7) they did not get their tickets on sale.

These three people must miss me really bad. That, or they’re running away from the police. That, or they’re in dire need of career advice (though why they’d fly all the way here to hear that from me is beyond me!). That, or they’re planning to look for Queen Maniwantiwang’s missing jawbone here. There must be some dramatic reason! Why else would anyone give up the city in exchange for boondocks-living even if it’s just for three—almost four—days? And because I’m heartless, ungrateful, and emotionless, I’m putting the visitors to work as soon as they get here. I’ll make them fish and catch chicken for dinner. No catch, no meal. Joy.

Sep 23, 2010 - Achinette-isms    1 Comment

The Big Maher? The Big Mahoff?

I’m always puttering about with language—as if it doesn’t faze me at all that I brunch on language for work. If I’m not looking up the best acne products, adopting a word (I’ll show you how this works in another post), I’m reading about word origins or looking up linguistic curiosities—and yes, I am incredibly boring like that.
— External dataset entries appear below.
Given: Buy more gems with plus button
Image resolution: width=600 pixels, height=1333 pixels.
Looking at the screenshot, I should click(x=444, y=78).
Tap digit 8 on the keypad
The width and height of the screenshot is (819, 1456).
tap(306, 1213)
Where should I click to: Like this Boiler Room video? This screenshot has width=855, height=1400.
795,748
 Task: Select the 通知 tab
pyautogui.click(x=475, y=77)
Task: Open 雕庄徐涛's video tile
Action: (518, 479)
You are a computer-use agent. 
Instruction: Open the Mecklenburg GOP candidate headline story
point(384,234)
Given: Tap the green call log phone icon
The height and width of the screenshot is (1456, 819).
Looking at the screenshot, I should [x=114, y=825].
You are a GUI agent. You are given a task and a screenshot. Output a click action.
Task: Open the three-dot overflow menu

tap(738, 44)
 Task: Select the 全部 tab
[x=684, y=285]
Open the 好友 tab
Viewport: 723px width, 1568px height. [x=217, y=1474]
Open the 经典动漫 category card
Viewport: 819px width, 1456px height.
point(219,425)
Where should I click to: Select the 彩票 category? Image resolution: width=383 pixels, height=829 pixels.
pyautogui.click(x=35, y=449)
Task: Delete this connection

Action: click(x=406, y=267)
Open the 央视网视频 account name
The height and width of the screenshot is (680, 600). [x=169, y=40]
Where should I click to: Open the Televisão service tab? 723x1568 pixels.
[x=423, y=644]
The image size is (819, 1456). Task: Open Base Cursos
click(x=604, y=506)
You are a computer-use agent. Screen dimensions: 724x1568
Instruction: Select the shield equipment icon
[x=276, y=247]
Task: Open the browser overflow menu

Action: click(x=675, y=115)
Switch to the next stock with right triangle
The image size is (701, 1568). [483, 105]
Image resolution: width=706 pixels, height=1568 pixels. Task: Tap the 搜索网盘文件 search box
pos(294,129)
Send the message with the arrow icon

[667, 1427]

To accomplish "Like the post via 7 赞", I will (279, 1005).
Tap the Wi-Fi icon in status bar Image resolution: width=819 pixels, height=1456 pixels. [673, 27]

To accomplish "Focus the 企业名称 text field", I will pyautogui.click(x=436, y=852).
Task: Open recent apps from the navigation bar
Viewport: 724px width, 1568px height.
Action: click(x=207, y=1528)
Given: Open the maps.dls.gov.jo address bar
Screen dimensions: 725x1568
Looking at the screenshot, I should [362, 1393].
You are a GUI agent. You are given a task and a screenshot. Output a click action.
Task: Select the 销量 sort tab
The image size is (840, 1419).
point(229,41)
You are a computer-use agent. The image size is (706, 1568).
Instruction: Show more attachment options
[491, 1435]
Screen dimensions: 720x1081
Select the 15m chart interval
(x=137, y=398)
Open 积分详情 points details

Today, I’m 75 percent decided on moving to Pittsburgh because I found out it is home to two of The Most Important Things in My Life (ah yes, the capitalization shouldn’t leave any doubt about these words’ significance): baloney sandwich and idiosyncratic slang.

For instance, elsewhere in the U.S, they call it a submarine sandwich. In Philly, it’s a “hoagie”. They call the pavement “payment”, play the “pieano” in the “pallor”, get their teeth fixed at the “denis”, dump plates on the “zinc”, and never go to the beach unless they are “down da shore where the ‘lantic Ocean is.”

I wonder what name they call the giant bratwurst. The Big Kahuna? The Big Maher? The Big Mahoff?

Ah, The Mails We Send Each Other

The man and I email each other. “What a sweet thing to do!” you’re probably thinking. Well, hell, no. The man doesn’t think so. He thinks the email exchange is a sure sign that I’ve gone off the rocker, because

1. we live in the same house.
2. the email exchange occurs even though we’re only five paces apart.
3. I discuss all sorts of girly things via mail (compression stockings information, for example), and well, that’s just more gayness than his testosterone can handle.

But well, he’s used to me now, this man I married, and he doesn’t even bat an eye anymore whenever I tell him, “I’m mad at you. Don’t talk to me; email me instead.”

This was our last email exchange last night:

Dear Husband,

How well do you know the woman you married? Please take the time to read this.

His reply:

Dear Wife,

Well enough to nod at the parts that call you a loon. Please stop telling the girls they came from my sperm.

Isn’t that the most unromantic letter ever? Sometimes, I’m convinced Wett and I have communication issues. That, or he simply disagrees with my science (because hey, if it isn’t the sperm, then it could only be God or the stork).